*Brief 1:*
Revise everything from "Server connection id=*" down to "are running fine." in the forum thread about FAHClient using an entire core, putting "searched online for" in place of "googled".
*Brief 2:*
Extend the forum thread about FAHClient using an entire core, picking up after its final sentence.

*Provided text:*
______
FAHClient using entire core

absolutefunk

New member
Howdy y'all!

When I woke up this morning I noticed that FAHClient was using an entire core, which was cutting my folding down to 75%. I rebooted which seemed to fix it, but I noticed tons of this in my log:

Server connection id=* on 0.0.0.0:36330 from 127.0.0.1

One entry with a new id every 10 seconds. I googled this and found a couple of other ppl having the same issue, one on Windows and one on MacOS, so this seems to not be a linux specifc problem. Anyone here seen this before? I can't seem to find a fix, and right now things are running fine.

-Brian
 
Just a quick update, those server connection messages in the log appear to be coming from FAHControl, which I had running during the night. It looks like at some point FAHControl went rogue and started establishing a new connection to the client every 10 seconds until it established 1012 connections (that's when the log stopped logging new connections). I think at that point FAHControl gave up, even though for each new connection there is no corresponding end connection, which tells me that FAHControl indeed had over a 1000 connections to the client before I rebooted. That would explain FAHClient using an entire core. I'm going to fold with FAHControl not running, and see what happens.

On a side note, FAHControl is the only monitoring program I have, so in theory I shouldn't get anymore phantom connection messages unless there is a strange bug in the client itself.

-Brian
 
Well it's not related to FAHControl. It seems that FAHClient goes rogue for some reason. Nothing in the log. I'm assuming FAHControl had the connection attempts earlier cause it couldn't physically connect to the client. Unfortunately if I can't figure this out then I won't be able to fold at all. Anyone have any insight into this?

-Brian
 
Well it's not related to FAHControl. It seems that FAHClient goes rogue for some reason. Nothing in the log. I'm assuming FAHControl had the connection attempts earlier cause it couldn't physically connect to the client. Unfortunately if I can't figure this out then I won't be able to fold at all. Anyone have any insight into this?
______
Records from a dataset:
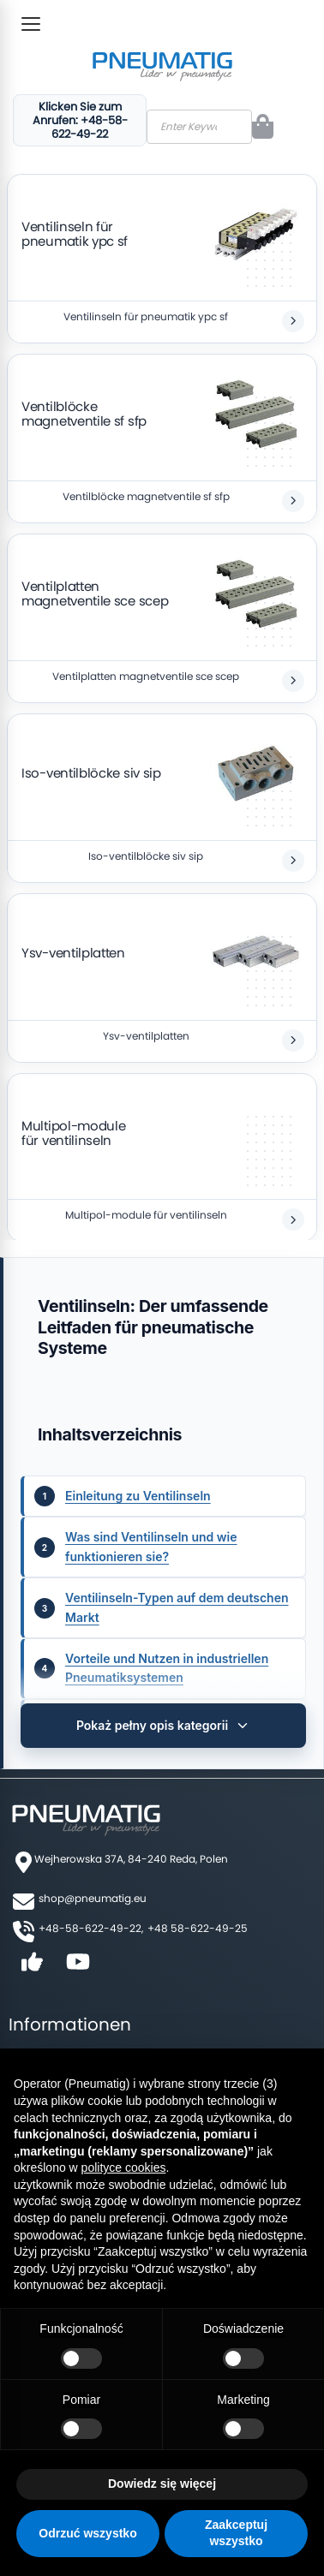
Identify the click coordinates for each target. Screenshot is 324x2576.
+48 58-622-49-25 (197, 1928)
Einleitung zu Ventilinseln (138, 1495)
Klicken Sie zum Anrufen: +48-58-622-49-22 (80, 119)
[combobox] (199, 127)
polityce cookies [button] (123, 2167)
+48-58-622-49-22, (91, 1928)
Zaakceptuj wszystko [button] (236, 2533)
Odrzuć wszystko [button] (87, 2533)
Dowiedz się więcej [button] (162, 2483)
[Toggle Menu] (31, 24)
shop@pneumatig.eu (93, 1898)
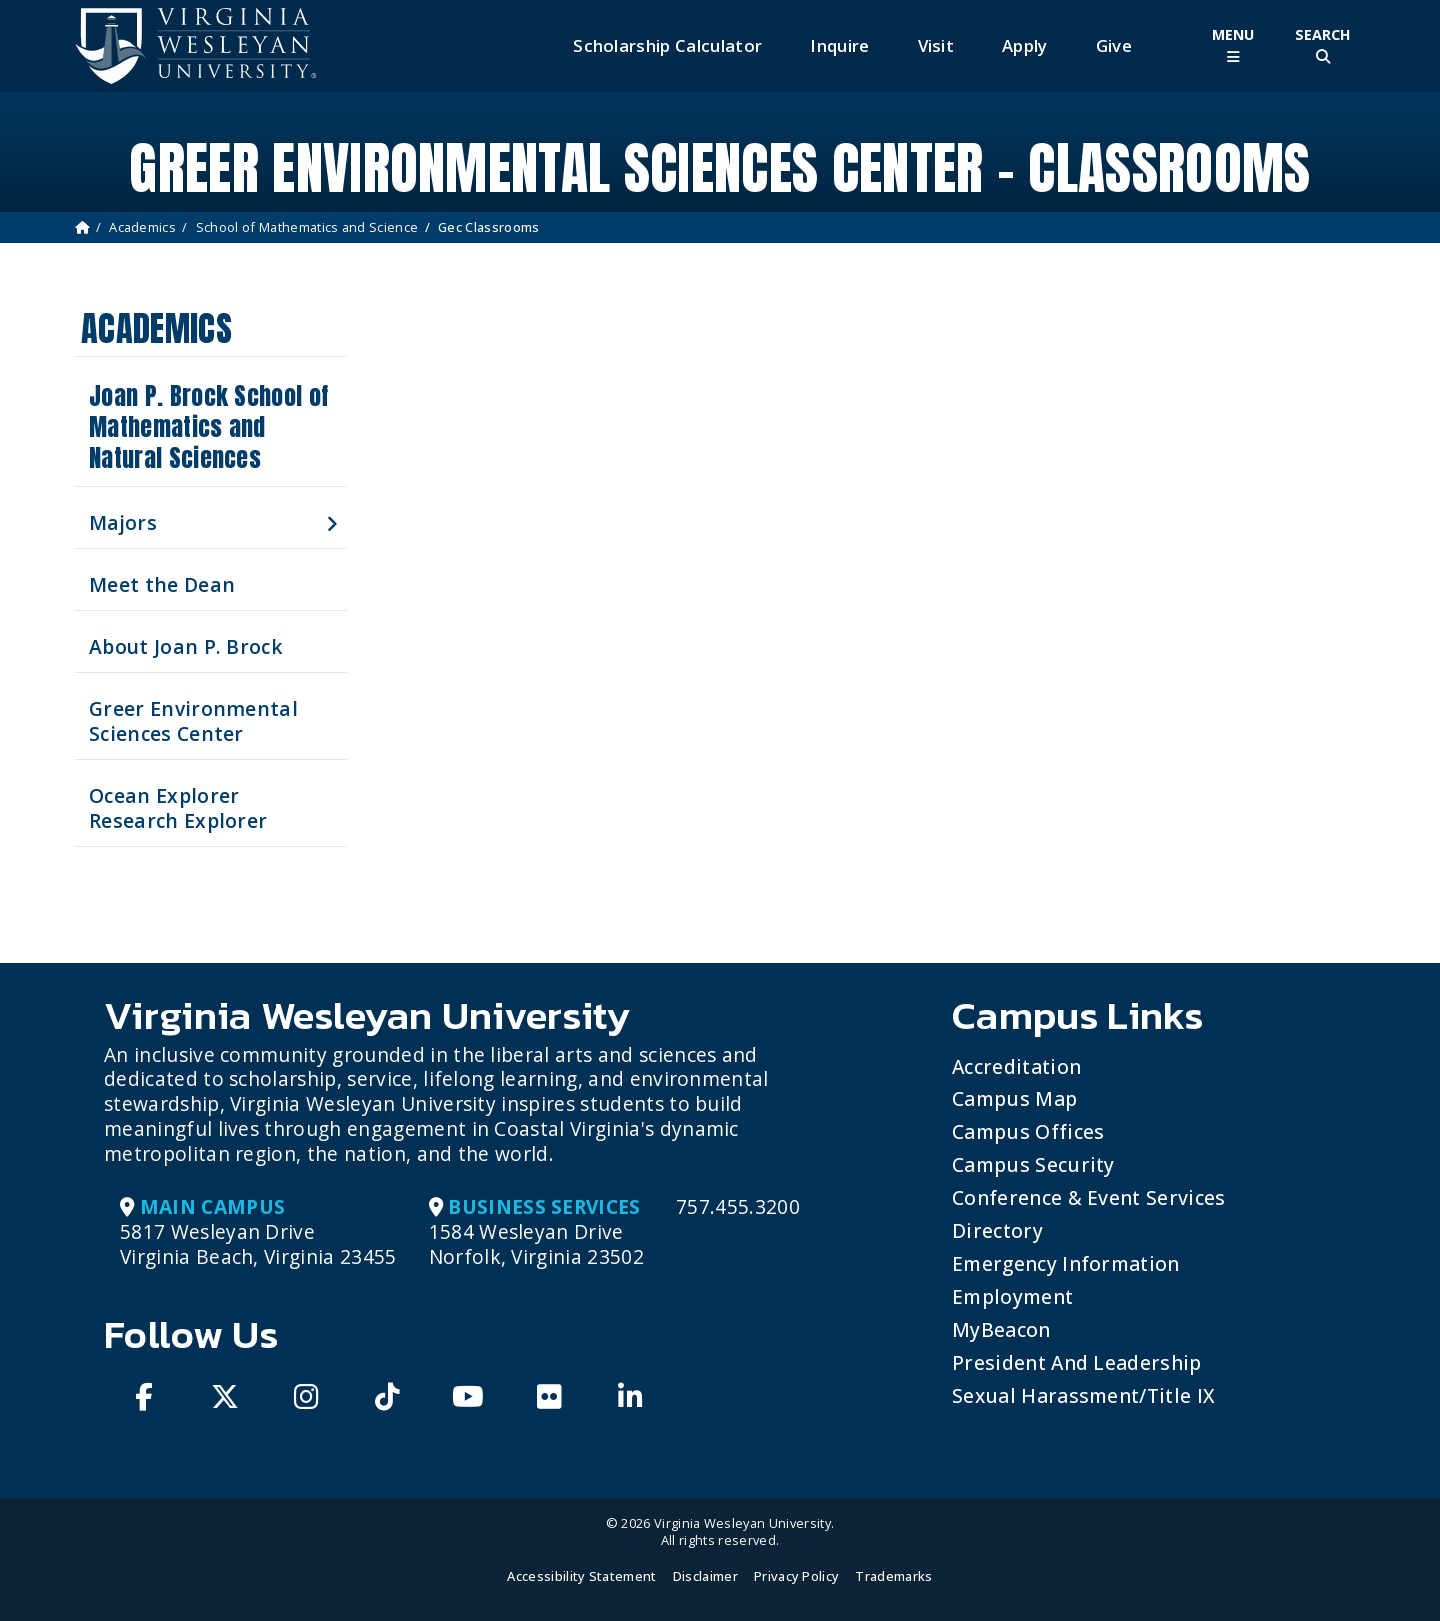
______
*Exercise answer 1:*
Server connection id=* on 0.0.0.0:36330 from 127.0.0.1

One entry with a new id every 10 seconds. I searched online for this and found a couple of other ppl having the same issue, one on Windows and one on MacOS, so this seems to not be a linux specifc problem. Anyone here seen this before? I can't seem to find a fix, and right now things are running fine.

*Exercise answer 2:*
-Brian

I had a bad stick of ram a few months ago that under normal load (web and gaming) didn't cause a problem but for folding I got issues like you are reporting. I've also had my main folding rig do this but it was because I hadn't cleaned out the dust and it's was over heating.

I'm also wondering what version of the client you are running.
 
I had a bad stick of ram a few months ago that under normal load (web and gaming) didn't cause a problem but for folding I got issues like you are reporting. I've also had my main folding rig do this but it was because I hadn't cleaned out the dust and it's was over heating.

I'm also wondering what version of the client you are running.

I'm running 7.2.9. I was wondering about hardware myself, but was thinking if it was hardware related then either Prime95 or the Intel Burn Test would have caught it. I think I figured it out. It dawned on me that I had two instances of the client running, which was strange as I had deleted the GPU slot (can't GPU fold in Linux). However I never had disabled the client for the GPU slot, and what I think happened is a bug related to a running client process which no longer has a slot. I reran the client using the default config (including GPU folding), and havn't had a problem since. Only annoyance is my logs get filled up with the 'empty assignment' query results for GPU WUs, but it backs off nicely after a while so not a big deal.

Btw, speaking of stress testing, I remember back in the day stress testing using Gromacs cores was typically heavier than using Prime, but I have noticed since folding that my core temps are about 5-10 degrees lower than what I was getting with Prime. Pretty nifty :)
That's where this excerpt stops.